- Exercise details -
Copy the records below without altering a single word.

- Data for this exercise -
::::

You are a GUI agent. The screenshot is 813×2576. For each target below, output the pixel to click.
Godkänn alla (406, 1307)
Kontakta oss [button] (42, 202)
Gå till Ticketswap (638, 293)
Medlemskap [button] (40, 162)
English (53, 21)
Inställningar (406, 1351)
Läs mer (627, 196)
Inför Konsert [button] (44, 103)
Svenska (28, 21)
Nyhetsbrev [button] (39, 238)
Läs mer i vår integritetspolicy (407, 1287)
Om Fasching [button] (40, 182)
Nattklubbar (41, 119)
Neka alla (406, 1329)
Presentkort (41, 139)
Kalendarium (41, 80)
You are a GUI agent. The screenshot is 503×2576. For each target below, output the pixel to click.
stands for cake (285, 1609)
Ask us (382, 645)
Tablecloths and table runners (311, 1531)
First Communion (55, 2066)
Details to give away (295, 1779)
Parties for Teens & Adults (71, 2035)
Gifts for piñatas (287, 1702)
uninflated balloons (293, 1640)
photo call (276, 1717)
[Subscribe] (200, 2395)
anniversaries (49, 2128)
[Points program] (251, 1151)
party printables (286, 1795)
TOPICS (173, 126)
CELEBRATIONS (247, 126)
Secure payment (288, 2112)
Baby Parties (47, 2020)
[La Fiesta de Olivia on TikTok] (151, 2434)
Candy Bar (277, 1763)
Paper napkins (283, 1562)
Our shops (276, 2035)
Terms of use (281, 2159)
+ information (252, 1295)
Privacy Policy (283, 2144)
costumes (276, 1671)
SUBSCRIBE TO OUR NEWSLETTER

::::

- Solution to the exercise -
You are a GUI agent. The screenshot is 813×2576. For each target below, output the pixel to click.
Godkänn alla (406, 1307)
Kontakta oss [button] (42, 202)
Gå till Ticketswap (638, 293)
Medlemskap [button] (40, 162)
English (53, 21)
Inställningar (406, 1351)
Läs mer (627, 196)
Inför Konsert [button] (44, 103)
Svenska (28, 21)
Nyhetsbrev [button] (39, 238)
Läs mer i vår integritetspolicy (407, 1287)
Om Fasching [button] (40, 182)
Nattklubbar (41, 119)
Neka alla (406, 1329)
Presentkort (41, 139)
Kalendarium (41, 80)
You are a GUI agent. The screenshot is 503×2576. For each target below, output the pixel to click.
stands for cake (285, 1609)
Ask us (382, 645)
Tablecloths and table runners (311, 1531)
First Communion (55, 2066)
Details to give away (295, 1779)
Parties for Teens & Adults (71, 2035)
Gifts for piñatas (287, 1702)
uninflated balloons (293, 1640)
photo call (276, 1717)
[Subscribe] (200, 2395)
anniversaries (49, 2128)
[Points program] (251, 1151)
party printables (286, 1795)
TOPICS (173, 126)
CELEBRATIONS (247, 126)
Secure payment (288, 2112)
Baby Parties (47, 2020)
[La Fiesta de Olivia on TikTok] (151, 2434)
Candy Bar (277, 1763)
Paper napkins (283, 1562)
Our shops (276, 2035)
Terms of use (281, 2159)
+ information (252, 1295)
Privacy Policy (283, 2144)
costumes (276, 1671)
SUBSCRIBE TO OUR NEWSLETTER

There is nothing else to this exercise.